Imagine being 36 and I never…
OK, I don’t call “doing homework” much of a date. I only did so a few times with just one girl in college. It did not go anywhere. She just kept ranting on about her “other boyfriend.” After my accident (being hit by a car in 2005), she never talked to me again.
I really never went on any actual date. I don’t even know what a relationship is. I tried again a few years ago though.
Another more recent “try” was a friends ex-girlfriend. It seemed she liked me, but it ended poorly where it seemed I wasn’t allowed to be seen with her, or now, I cannot talk to her. I tried recovering, but I found that she just didn’t respect me.
I never even experienced a first kiss.
This does sadden me, to the point of suicidal thinking.
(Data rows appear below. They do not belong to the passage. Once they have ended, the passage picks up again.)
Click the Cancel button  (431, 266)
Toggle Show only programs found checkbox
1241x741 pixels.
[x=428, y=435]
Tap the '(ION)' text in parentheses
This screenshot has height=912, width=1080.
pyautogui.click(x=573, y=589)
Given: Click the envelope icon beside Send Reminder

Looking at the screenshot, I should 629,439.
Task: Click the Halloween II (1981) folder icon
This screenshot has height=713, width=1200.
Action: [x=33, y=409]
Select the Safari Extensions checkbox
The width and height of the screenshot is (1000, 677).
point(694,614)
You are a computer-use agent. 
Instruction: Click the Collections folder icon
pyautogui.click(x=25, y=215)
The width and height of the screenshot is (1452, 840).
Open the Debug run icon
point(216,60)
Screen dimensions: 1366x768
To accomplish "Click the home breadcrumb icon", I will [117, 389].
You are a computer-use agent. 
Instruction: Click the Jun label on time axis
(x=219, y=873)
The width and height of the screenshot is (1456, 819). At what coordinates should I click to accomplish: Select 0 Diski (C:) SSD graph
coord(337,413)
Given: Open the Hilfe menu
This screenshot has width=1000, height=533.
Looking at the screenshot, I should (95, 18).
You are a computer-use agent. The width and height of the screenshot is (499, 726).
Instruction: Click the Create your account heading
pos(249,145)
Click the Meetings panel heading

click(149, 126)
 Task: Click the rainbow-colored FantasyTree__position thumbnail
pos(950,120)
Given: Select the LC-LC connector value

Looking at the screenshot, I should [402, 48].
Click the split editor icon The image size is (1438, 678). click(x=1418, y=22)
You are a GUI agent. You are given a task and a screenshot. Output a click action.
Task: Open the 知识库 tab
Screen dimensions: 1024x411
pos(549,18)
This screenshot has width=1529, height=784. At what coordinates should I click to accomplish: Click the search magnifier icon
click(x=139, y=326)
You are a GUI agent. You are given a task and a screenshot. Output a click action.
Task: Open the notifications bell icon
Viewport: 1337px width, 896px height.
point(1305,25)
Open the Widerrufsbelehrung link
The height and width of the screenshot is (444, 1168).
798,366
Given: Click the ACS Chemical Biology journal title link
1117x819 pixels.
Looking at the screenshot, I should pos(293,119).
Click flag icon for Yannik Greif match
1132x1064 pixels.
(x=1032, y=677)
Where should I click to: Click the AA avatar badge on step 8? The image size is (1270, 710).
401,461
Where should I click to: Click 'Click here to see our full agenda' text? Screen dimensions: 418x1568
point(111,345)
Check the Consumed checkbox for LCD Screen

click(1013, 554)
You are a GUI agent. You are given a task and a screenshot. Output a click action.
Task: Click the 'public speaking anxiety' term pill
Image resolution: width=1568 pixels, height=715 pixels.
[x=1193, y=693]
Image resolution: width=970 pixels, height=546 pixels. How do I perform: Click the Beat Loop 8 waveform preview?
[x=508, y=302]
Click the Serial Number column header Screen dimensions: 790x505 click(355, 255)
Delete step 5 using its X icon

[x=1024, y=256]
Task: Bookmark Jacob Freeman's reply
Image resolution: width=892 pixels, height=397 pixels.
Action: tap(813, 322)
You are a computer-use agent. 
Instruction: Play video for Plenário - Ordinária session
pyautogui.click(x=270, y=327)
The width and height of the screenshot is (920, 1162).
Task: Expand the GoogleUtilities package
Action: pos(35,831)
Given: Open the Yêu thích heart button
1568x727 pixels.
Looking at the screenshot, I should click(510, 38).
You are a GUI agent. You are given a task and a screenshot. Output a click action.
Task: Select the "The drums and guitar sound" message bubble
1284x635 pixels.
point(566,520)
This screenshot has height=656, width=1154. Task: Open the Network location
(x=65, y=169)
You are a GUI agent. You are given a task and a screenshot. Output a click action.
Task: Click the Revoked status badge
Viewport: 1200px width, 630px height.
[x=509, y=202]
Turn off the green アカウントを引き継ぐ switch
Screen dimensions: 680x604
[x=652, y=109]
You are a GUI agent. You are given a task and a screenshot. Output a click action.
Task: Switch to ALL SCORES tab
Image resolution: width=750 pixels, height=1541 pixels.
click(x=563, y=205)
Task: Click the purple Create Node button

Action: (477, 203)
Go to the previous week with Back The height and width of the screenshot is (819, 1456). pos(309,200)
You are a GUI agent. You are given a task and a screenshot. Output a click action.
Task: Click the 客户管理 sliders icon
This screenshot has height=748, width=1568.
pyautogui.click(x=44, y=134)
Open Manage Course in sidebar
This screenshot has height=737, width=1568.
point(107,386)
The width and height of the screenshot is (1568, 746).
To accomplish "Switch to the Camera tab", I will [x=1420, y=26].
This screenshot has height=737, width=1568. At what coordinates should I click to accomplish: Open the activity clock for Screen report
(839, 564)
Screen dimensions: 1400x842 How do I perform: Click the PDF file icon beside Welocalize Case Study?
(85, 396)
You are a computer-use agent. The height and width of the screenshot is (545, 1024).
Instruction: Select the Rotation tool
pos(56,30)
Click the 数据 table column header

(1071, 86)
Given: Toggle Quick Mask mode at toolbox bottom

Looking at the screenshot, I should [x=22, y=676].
This also means I never really touched or was touched by anyone.
Anxiety isn’t helping me with trying to talk to other girls, or women. The older I get the harder it seems to just talk to anyone.
I did tell the two women about my “situation,” and it did seem to instantly scare them away from me. I’m kind of thinking it is fucked up that being a male virgin scares away women, yet most men, like myself really prefer women that didn’t fuck around. The recent girl even said “no one wants a man that doesn’t know what he is doing in bed.” That just means to me whores, only want, well, man whores. I think it is selfish anyone to think such a thing, and entirely childish. It does though seem that man whores pretty much get what they want.
If this is how women think, it just seems I’m never going to be allowed to ever know what love is.
I just know I almost cry sometimes, when I see a couple and their kids just walking through the park. I know it is something I will never have.
I try to hold on, but I don’t know how much longer I can do so.
The reality is that nobody understands. Instead every keeps a blind view, and when or if I do decide to do myself in, people will still go “why.”